Lesson 3 - Opening torrent files for Planets datasets in Colab

Hi everyone,
I have followed the steps laid out in this tutorial to setup my data on Colab. However, I am stuck at opening the data which seems to be in torrent form. It seems that the 7zip file structure shown in tutorial don’t exist anymore and are available in torrent form only. These are the files I have downloaded so far

Kaggle-planet-test-tif.torrent	     test_v2_file_mapping.csv
Kaggle-planet-test-tif.torrent.zip   train_v2.csv
Kaggle-planet-train-tif.torrent.zip  train_v2.csv.zip
sample_submission_v2.csv.zip

I am not sure how to open/unpack the files that are in

Kaggle-planet-test-tif.torrent

and

Kaggle-planet-test-tif.torrent

which has the training and testing files. Any ideas on how to go about it??

1 Like

Hi Sanwal hope your having lots of fun.


You may need to download a torrent downloader like Bitorrent in order to down load the torrent files.

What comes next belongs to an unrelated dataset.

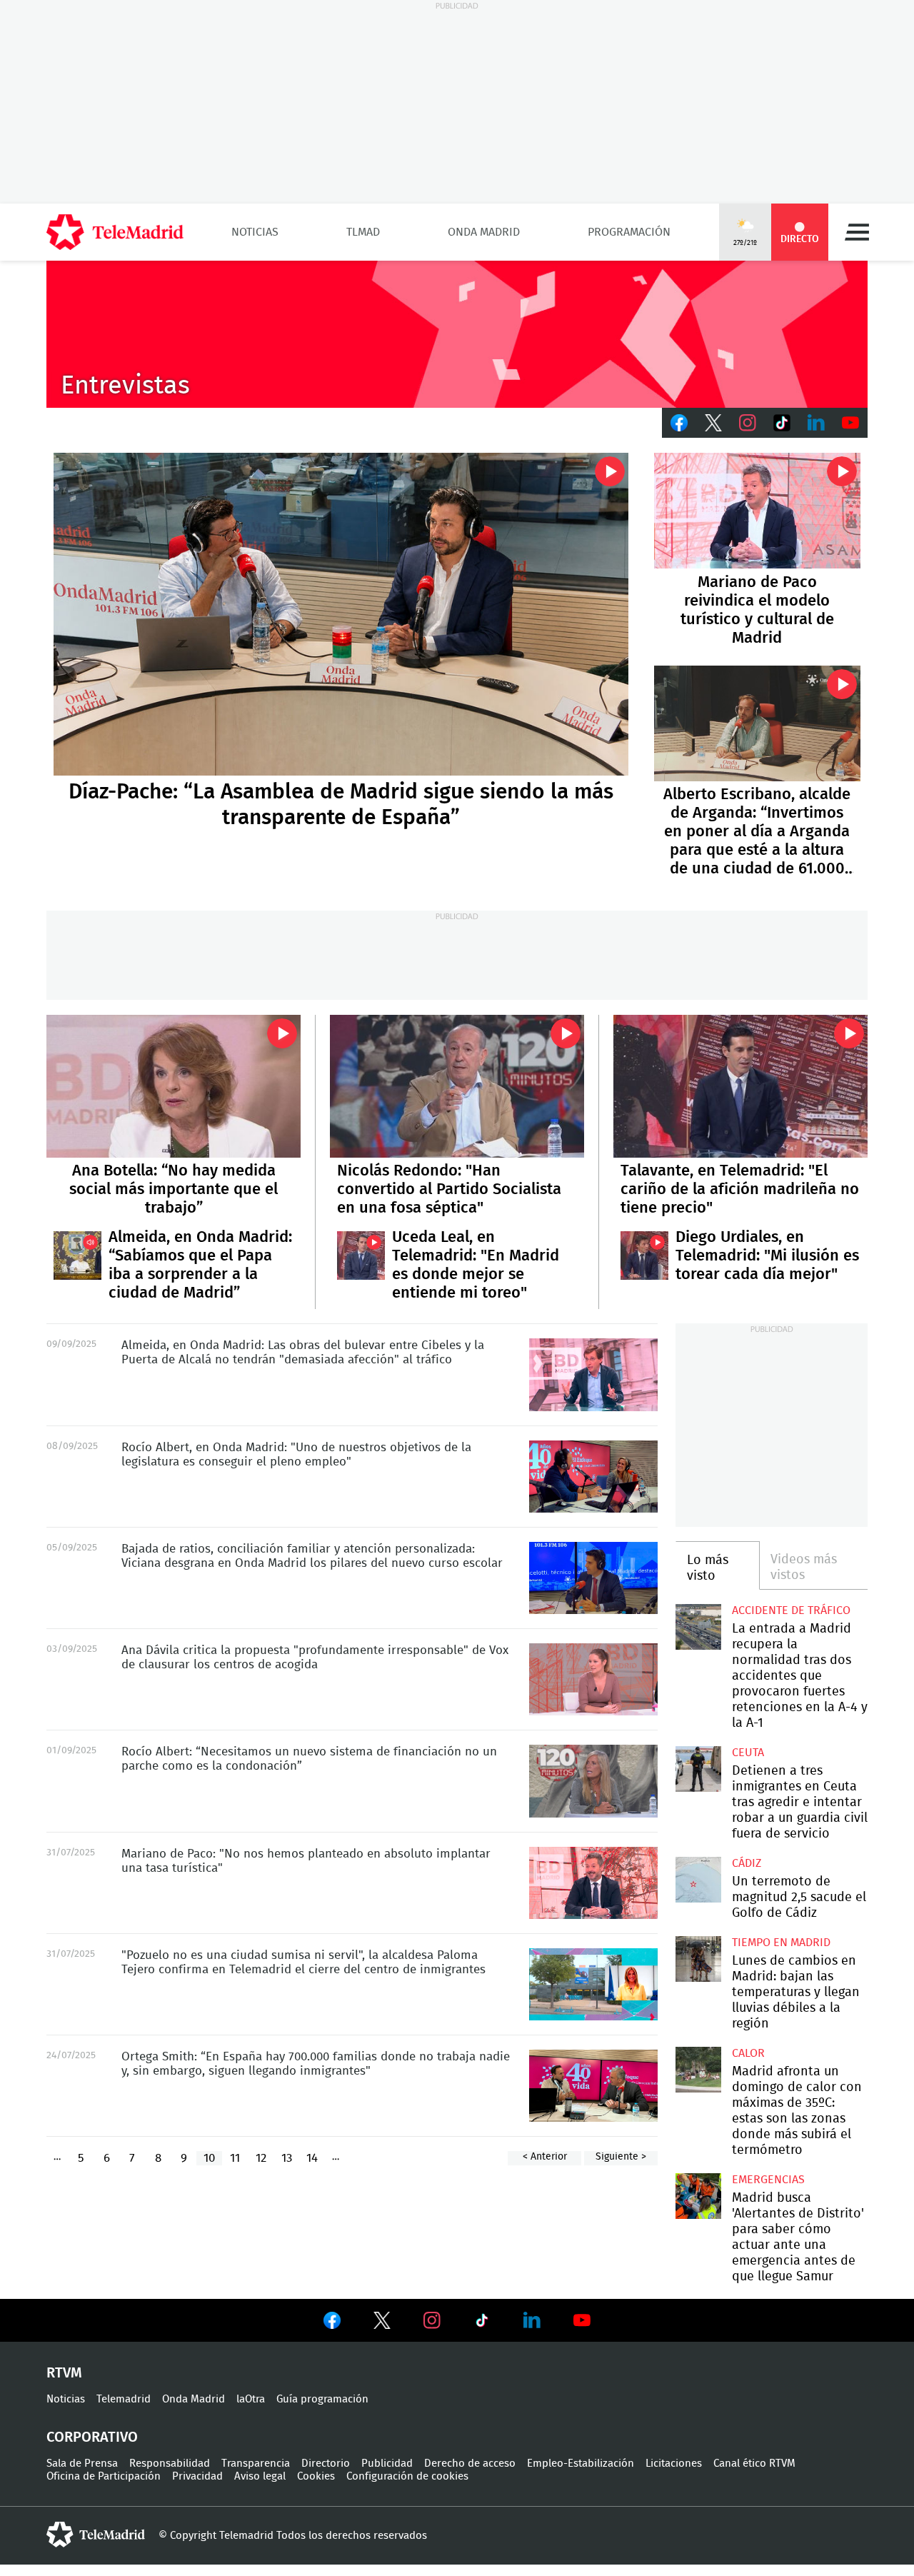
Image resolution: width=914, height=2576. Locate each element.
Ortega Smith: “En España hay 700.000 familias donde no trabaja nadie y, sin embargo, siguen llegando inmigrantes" (593, 2086)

cheers mrfabulous1 :smiley::smiley:

it’s not allowed to download files in colab. Still what you can do is save it to the google drive but the file is of the size 19.4gb rest u decide.

I’m facing the same problem.
However, I’m using GCP, instead of Colab.
I need a way to download the torrent files directly to the cloud, without downloading it to the local disk and then uploading it to the cloud, because my daily internet data limit is 5GB. There must be some command to do that. Can someone please help me out.

You can try aria2, tried it once in colab and it did work.

1 Like

https://colab.research.google.com/drive/1lwODJuLEJAtlaJc_4lSAa9NzgFl-jjCB

This is what I did to get the data from Kaggle.

3 Likes

Was anyone able to formalize a way for getting data out of these torrent files. Or another way to extract the data

Is there a working version for Windows?

Has any one figured out a solution to fetch data from .torrent files?

I have found out that these .torrent files are not valid any more.
I have tried with qbittorrent and transmission-cli tools. They are tools to download torrent files in linux - but no success. I eventually then downloaded separately train-jpeg.tar and uploaded to my gcp instance.

1 Like

Yes. I tried this for 2 days, but eventually gave up… Thanks

somebody rehosted them on kaggle.

!kaggle datasets download nikitarom/planets-dataset -p "{path}"
!unzip -q -n '{path}'/planets-dataset.zip -d '{path}'
3 Likes